India blames ‘vote-bank interests’ for Labour Party’s remark on J&K
New Delhi: In a rare rebuke to the British Labour Party, the government blamed “vote-bank interests” for the critical comments on J&K issued by the UK’s opposition party. In a sharply worded reproach, India said, “We regret the uninformed and unfounded positions taken at this event. Clearly, this is an attempt at pandering to vote-bank interests. There is no question of engaging with the Labour Party or its representatives on this issue.”
In a week when the ModiTrump joint rally in Houston appeared to pitch Indian preference towards the Republicans, from the traditional Democrats, this marked an interesting trend in Indian diplomacy which has the potential of polarising India’s interests in key countries like the UK and the US.
There are about 1.6 million people of Indian origin in the UK who have a vote, as compared to about 1.2 million of Pakistani origin. Both Indian and Pakistanis started out as supporters of the Labour Party, which, unlike the Conservatives, was much more welcoming of immigrants, much like the Democrats in the US.

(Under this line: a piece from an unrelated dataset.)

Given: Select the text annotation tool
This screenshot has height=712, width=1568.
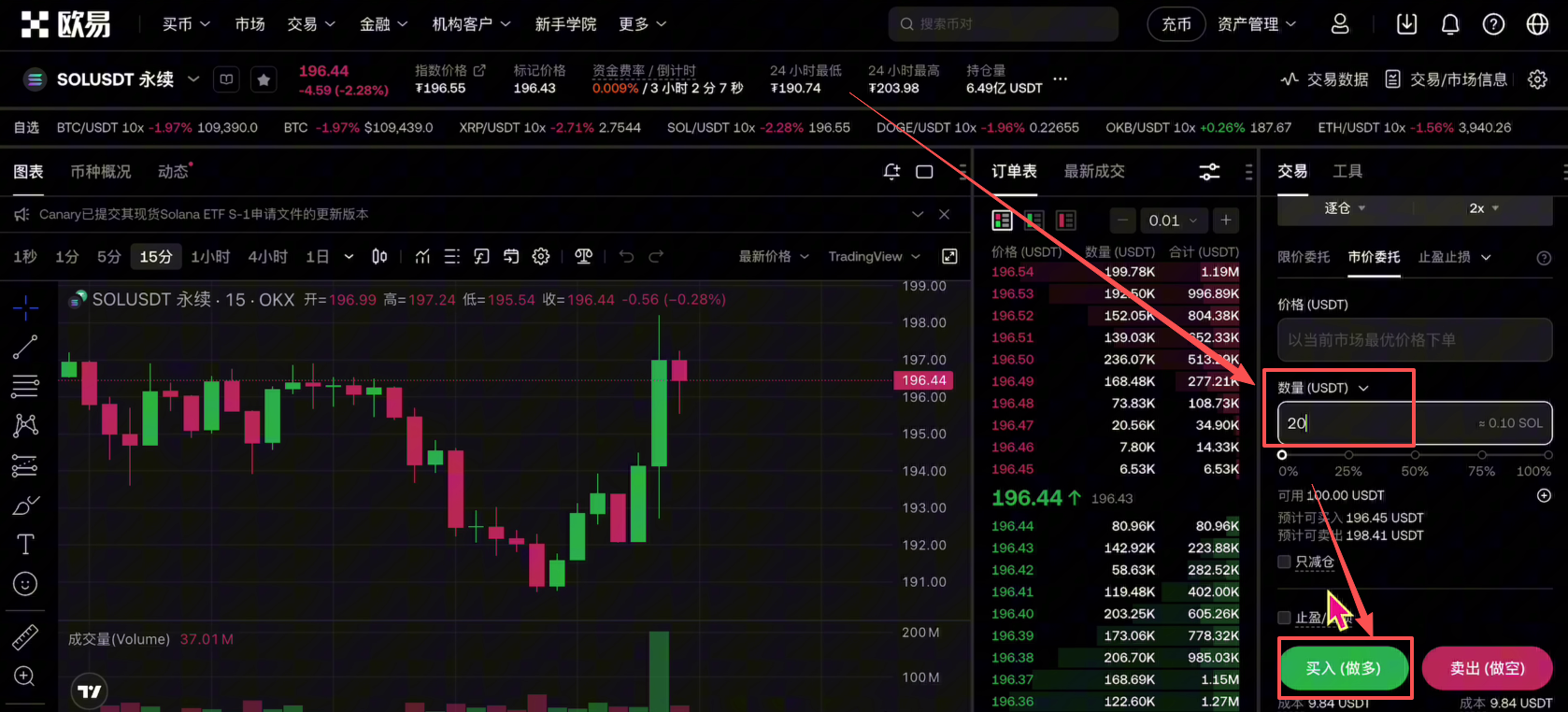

However, over the years, as Indians moved up the socio-economic ladder in the UK, their political preferences became a little more eclectic, with more and more moving across the aisle to become Tory supporters. In addition, Indians are spread across cities, integrating much more fully, they proliferate different professions and are generally wealthier and more educated. Therefore, it is difficult to get Indian-origin Britons to march in protest against Pakistan on a weekday afternoon when even the most committed are out at work.
Pakistani Muslims or Mirpuris stayed with the Labour Party. They also prefer to live in closed neighbourhoods, and vote en bloc, particularly because they work in different trades, are less educated and have stronger connects with their home countries through the mosque networks. In some crucial constituencies like Luton, Ealing, Bradford and parts of Birmingham, sources said, Muslims can swing elections, which makes them a potent political voice with Labour politicians.
A more recent phenomenon has been noticed by Indians. Pakistanis, and other Muslim communities, are being persuaded to join the Labour Party, which gives them a bigger voice. When they have to weigh in on issues that they regard as “Islamic”, they can enlist the support of Nigerians and Bangladeshis as well. Indians are more in number but they are less organised as a political force and more diffused to be a voting bloc.
But this means Indian interests get affected by Pakistanis taking a unified position on issues like Kashmir which is increasingly being seen as an “Islamic” cause. Going forward, Indian diplomacy is finding itself in uncharted waters as it might have to get its hands in influencing British political parties.